Adiknya tinggal cukup dekat untuk bisa saling menghubungi dalam waktu selambat-lambatnya beberapa jam melalui seorang utusan.
‘Jadi kenapa aku belum mendengar kabar darinya?’
Ini adalah pertama kalinya dia tidak mendengar
kabar dari adiknya sejak dia memasuki istana kekaisaran sebagai pelayan.
'Ini mengkhawatirkan. Sial, apakah dia
benar-benar baik-baik saja?’
Pada awalnya, dia mengira bahwa adiknya menghadiri
pernikahan Kaisar dan Permaisuri Kekaisaran Barat.
Karena adiknya memberitahunya bahwa Permaisuri
baru, Rashta, hanya memiliki dua pelayan, termasuk dirinya sendiri.
Pada saat itu Joanson mengagumi Permaisuri
baru, "Wanita yang sangat sederhana, dia benar-benar rendah hati!"
Ingatan itu masih terngiang di benaknya.
Permaisuri tidak akan pergi sendirian ke
negara yang jauh, jadi dia pasti membawa semua pelayannya dalam perjalanannya.
Berpikir seperti ini sedikit menenangkan kecemasannya.
Tetapi beberapa hari setelah kedatangan
Permaisuri dan Kaisar, dia masih belum mendapat kabar tentang adiknya.
Hanya rumor tentang selir kedua
Kaisar.
Pada titik ini, Joanson mulai semakin mengkhawatirkan keberadaan adiknya.
Akhirnya, Joanson memutuskan untuk pergi ke
istana kekaisaran untuk mencari tahu keberadaan adiknya.

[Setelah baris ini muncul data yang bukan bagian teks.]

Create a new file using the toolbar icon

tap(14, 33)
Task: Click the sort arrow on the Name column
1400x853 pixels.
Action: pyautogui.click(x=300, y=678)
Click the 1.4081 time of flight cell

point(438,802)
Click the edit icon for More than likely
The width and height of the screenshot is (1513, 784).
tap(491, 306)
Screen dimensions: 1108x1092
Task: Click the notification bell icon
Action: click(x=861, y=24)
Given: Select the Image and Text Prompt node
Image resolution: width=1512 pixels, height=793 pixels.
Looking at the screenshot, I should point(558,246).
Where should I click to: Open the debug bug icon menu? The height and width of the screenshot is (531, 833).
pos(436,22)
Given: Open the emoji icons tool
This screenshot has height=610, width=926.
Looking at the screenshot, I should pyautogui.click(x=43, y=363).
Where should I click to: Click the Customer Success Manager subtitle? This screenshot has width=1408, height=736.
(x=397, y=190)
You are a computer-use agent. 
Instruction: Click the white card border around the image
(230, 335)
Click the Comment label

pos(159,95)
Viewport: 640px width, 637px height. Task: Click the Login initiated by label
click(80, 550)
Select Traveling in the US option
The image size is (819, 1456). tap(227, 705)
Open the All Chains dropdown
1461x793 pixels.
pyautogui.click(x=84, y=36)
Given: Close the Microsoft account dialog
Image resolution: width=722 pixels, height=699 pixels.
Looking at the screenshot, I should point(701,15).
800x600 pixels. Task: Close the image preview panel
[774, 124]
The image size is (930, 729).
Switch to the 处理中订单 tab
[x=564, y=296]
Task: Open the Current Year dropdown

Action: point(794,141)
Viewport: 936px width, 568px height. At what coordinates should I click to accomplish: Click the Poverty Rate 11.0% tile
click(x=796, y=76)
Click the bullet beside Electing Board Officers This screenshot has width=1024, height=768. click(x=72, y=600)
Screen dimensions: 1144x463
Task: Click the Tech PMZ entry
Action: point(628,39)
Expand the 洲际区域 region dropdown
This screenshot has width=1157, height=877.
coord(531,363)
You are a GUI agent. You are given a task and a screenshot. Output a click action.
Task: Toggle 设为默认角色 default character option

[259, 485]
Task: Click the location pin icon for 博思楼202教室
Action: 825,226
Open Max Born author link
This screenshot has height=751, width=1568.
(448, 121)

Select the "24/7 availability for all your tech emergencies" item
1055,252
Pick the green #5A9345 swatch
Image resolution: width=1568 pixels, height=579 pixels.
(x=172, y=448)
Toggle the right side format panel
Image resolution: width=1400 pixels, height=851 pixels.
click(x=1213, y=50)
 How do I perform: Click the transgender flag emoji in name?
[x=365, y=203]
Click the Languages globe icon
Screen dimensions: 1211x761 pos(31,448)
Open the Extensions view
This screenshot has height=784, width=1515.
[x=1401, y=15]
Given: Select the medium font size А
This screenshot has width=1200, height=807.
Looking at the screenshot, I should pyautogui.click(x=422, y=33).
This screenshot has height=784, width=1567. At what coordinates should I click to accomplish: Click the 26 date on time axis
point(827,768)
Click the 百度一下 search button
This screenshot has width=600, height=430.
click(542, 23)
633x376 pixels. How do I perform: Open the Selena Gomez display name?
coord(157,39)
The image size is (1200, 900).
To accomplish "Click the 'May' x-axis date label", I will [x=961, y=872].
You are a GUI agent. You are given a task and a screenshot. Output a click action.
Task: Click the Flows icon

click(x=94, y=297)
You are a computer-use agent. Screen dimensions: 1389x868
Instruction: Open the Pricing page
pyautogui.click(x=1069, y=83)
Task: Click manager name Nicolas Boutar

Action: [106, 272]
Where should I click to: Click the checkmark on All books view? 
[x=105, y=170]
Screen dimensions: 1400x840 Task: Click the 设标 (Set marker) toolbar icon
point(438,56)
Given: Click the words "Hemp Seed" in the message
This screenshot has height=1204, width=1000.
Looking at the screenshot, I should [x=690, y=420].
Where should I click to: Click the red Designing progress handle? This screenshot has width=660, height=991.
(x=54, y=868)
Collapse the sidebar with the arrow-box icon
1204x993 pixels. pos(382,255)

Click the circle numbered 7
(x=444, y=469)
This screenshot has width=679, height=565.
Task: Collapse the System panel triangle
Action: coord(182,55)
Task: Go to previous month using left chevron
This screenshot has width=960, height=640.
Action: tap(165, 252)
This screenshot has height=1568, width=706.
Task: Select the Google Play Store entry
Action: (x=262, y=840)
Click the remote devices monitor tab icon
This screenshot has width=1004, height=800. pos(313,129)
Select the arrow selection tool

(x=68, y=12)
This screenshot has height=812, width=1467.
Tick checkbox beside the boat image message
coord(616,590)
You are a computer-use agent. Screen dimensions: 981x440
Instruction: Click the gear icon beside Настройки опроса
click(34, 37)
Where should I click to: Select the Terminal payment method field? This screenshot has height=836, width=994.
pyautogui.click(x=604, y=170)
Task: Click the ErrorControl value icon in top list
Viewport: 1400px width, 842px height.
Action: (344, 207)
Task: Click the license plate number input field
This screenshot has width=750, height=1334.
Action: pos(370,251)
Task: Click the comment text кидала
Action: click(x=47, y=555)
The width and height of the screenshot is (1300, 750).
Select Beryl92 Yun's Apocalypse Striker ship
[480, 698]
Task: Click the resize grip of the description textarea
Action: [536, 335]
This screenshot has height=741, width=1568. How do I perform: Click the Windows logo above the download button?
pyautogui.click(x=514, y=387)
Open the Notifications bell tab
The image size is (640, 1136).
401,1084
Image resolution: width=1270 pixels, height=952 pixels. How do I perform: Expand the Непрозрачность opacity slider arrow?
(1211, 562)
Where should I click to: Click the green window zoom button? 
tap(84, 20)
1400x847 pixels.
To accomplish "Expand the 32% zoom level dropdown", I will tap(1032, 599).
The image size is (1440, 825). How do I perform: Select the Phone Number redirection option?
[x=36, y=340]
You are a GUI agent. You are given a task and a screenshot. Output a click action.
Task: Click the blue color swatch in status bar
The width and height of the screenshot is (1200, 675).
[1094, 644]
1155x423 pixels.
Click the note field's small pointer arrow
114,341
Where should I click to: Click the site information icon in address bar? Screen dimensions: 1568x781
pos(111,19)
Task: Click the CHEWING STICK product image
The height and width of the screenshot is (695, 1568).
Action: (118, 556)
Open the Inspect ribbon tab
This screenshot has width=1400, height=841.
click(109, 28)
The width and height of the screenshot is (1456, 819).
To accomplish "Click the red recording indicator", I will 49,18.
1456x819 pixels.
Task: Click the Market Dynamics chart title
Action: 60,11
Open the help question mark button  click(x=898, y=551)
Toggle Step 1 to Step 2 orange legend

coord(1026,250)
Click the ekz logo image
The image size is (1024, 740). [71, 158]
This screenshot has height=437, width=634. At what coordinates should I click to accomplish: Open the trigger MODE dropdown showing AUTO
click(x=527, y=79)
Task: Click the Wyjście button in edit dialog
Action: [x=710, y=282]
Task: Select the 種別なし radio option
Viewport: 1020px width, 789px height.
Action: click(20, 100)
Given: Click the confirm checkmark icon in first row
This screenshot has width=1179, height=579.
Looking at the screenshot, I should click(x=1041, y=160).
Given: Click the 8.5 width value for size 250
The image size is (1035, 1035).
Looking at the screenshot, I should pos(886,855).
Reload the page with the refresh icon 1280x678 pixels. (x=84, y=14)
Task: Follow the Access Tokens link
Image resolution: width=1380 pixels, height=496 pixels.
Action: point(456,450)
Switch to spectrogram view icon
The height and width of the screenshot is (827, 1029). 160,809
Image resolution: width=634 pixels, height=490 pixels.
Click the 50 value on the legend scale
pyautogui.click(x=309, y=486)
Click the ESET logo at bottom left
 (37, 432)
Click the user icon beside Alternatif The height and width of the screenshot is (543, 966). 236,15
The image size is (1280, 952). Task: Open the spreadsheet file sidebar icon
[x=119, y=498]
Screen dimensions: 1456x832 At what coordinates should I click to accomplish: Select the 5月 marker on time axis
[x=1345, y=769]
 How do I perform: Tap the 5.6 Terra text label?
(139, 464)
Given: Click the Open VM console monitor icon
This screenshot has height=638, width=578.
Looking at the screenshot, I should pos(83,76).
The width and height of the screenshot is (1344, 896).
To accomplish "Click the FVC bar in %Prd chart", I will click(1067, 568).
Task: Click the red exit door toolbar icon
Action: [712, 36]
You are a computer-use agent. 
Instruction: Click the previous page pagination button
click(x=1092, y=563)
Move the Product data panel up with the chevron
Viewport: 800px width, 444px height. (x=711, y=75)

Karena dia beberapa kali datang ke istana
sebagai jurnalis, penjaga itu mengenali wajah Joanson dan segera membiarkannya
masuk.
Joanson melewati proses yang rumit
untuk dapat berbicara dengan pejabat urusan dalam negeri istana.
“Saya belum mendengar kabar dari adik saya,
Delise, dalam sebulan
ini. Ah, adik saya bekerja di sini.”
"Adikmu?"
"Ya, dia adalah pelayan Permaisuri."
"Apakah kamu yakin belum mendengar kabar
darinya selama sebulan?"
“Ini… Ini sekitar sebulan, tidak persis.
Mungkin sedikit lebih atau kurang…”
Pejabat urusan internal istana mendecakkan
lidahnya seolah kesal dan berkata dengan santai.
“Jika dia adalah pelayan berwajah cantik,
dia mungkin kabur dengan seorang kesatria yang jatuh cinta padanya.”
Joanson mengepalkan tinjunya erat-erat sambil menahan
keinginan untuk berteriak, 'Beraninya kau berbicara tentang adikku seperti
itu?!'
Lagi pula, dia tidak dalam posisi untuk
membuat keributan.
"Tetap saja, Anda bisa memeriksanya."
Ketika Joanson menyerahkan beberapa koin
perak, pejabat itu bertanya dengan nada merendahkan,
"Ya, di mana adikmu bekerja?"
Itu adalah pertanyaan yang sudah dia jelaskan.
Pejabat itu bahkan tidak memperhatikan kata-kata Joanson sebelumnya.
Joanson menjadi marah, tetapi dengan cepat
merespons sebelum pejabat itu berubah pikiran.
"Di Istana Barat, tempat Yang Mulia
Permaisuri tinggal."
Joanson mengatakan persis apa yang dia dengar
dari adiknya.
Pejabat urusan internal istana mengangguk dan
melihat daftar pekerja di tangannya.
Namun, jawaban yang diterima jurnalis itu sama sekali
tidak terduga.
“Kamu bilang nama adikmu Delise, kan? Gadis
itu sepertinya sudah berhenti dari pekerjaannya.”
Joanson keberatan bahkan lebih bingung,
"Bagaimana itu bisa terjadi?! Periksa lebih teliti!"
Pejabat itu menjawab dengan cemberut.
"Aku tidak tahu, tapi adikmu sudah
tidak ada di sini."
Joanson, yang menarik diri tanpa hasil memuaskan,
memutuskan untuk langsung menuju istana Permaisuri.
[Baca
Remarried Empress Bahasa Indonesia di https://shiraulwiya.blogspot.com/]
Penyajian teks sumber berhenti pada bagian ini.